2. Experimental Program

2.1. Specimen Design

Three T-shaped multi-cavity CFSTSW test specimens were designed and manufactured according to 1/5 of the original size, based on the reconstruction project of Hongxinyuan urban shantytown in Hongguang Town [25,26]. The project’s self-compacting concrete has achieved a clean use of energy [27].
First, two 10 mm-height steel plates, which were used as the top and bottom plates of the shear wall specimen, were processed. Then, the steel tube was produced and one end was welded with the bottom plate. Third, the concrete was poured and naturally cured inside the steel tube. Three days after the pouring of concrete, the other end of the steel tube was welded with the top plate. Finally, the concrete was naturally cured inside the steel tube for another 25 days.
The specific cross-sectional dimensions are shown in Figure 1, and the main design parameters of each specimen are shown in Table 1.

2.2. Material Selection and Material Test

In this paper, self-compacting concrete with the strength grade C40 was used. The mechanical properties of the self-compacting concrete are shown in Table 2.
The nominal thickness of Q235 steel was 2 mm, and the unidirectional tensile test of the standard tensile specimen was carried out. The measured values of steel material are shown in Table 3.

2.3. Loading System

The monotonic axial compression test with the loading mode of hinged at both ends was adopted, and preloading was first carried out to calibrate the instrument to ensure that the specimen was in the proper alignment of the testing machine.
The formal test as conducted according to the provisions of the standard for concrete structure test methods (GB/T 50152-2012). In the elastic stage, 1/10 of the estimated load is added to each stage. Then, 1/20 of the expected bearing capacity is taken for each load stage and the load is held for 1 min when the steel plate in the compression zone reaches the yield strain. When the test load reaches the peak load, it is changed to slow and continuous loading. When the load drops below 75% of the peak load, the load is stopped and the shear wall is considered to be broken.

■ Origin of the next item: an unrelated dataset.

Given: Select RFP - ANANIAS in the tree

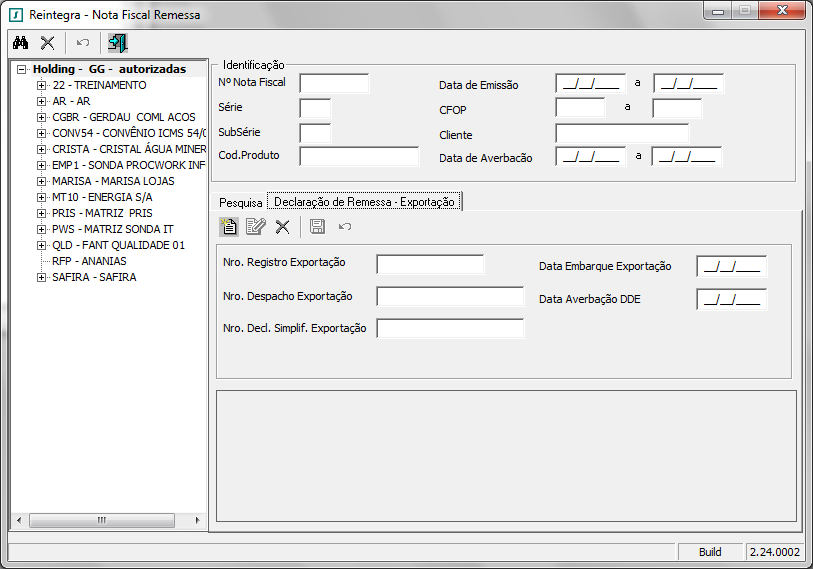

3. Numbering Rules and Measuring Points for Specimens

In order to facilitate the description of the failure of shear wall specimens, this paper considered TA4-600 as an example to explain the numbering rules of specimens in detail. As shown in Figure 2, the shear wall was divided into four main surfaces in a clockwise direction. For example, “3” in the plane “3–2” represents the third principal surface, and “2” represents the second secondary surface of the third principal surface. All other shear wall specimens in the paper were numbered according to this rule.
The test specimen had a total of eight measuring points, which were arranged in the steel tube surface at the middle height of specimen: “1–1” surface, “2–3” surface, “3–2” surface, and “4–3” surface, as shown in Figure 2.

4. Experimental Phenomena

4.1. TA4-600 Shear Wall Test Phenomenon

Before the beginning of the test, the measured specimen had an initial defect of an out-of-plane inclination 0.74°.
Before loading to 420.05 kN, there was no obvious bulge change in the test specimen TA4-600, but the angle of the out-of-plane tilt of the test specimen TA4-600 gradually increased. After loading to 420.05 kN, buckling phenomena appeared on the “2–3” surface of the test specimen (Figure 3a) and the “4–1” surface (Figure 3b). When the load reached 625.77 kN (peak load), buckling waves appeared on the “1–1” surface of the specimen (Figure 3c), “2–1” surface, “2–2” surface, “4–2” surface, and “4–3” surface. When the load dropped to 550.15 kN (Figure 3d), buckling waves appeared on the third surface of the specimen. With the continuation of the test, the multi-wave buckling phenomenon was more obvious, and the load decreased faster. When the load dropped to about 75% of the peak load, the downward trend of the test load slowed down.
Observing the final failure state of test specimen TA4-600, it can be seen that the bulging phenomenon of the steel tube appeared on all surfaces of the test specimen when the test was over. A buckling wave appeared on the “1–1” surface, “2–1” surface, and “4–3” surface, and the remaining two surfaces were all two buckling waves, and the buckling waves appearing on the “1–1”, “2–1”, and “4–3” surfaces were lower than those on the other surfaces. The reason may be twofold: one may be that the stiffeners were not welded on the “1–1”, “2–1”, and “4–3” surface, and the other may be caused by the initial defect. The welding seam between the chambers of the test specimen TA4-600 was good, and there was no phenomenon of welding seam cracking.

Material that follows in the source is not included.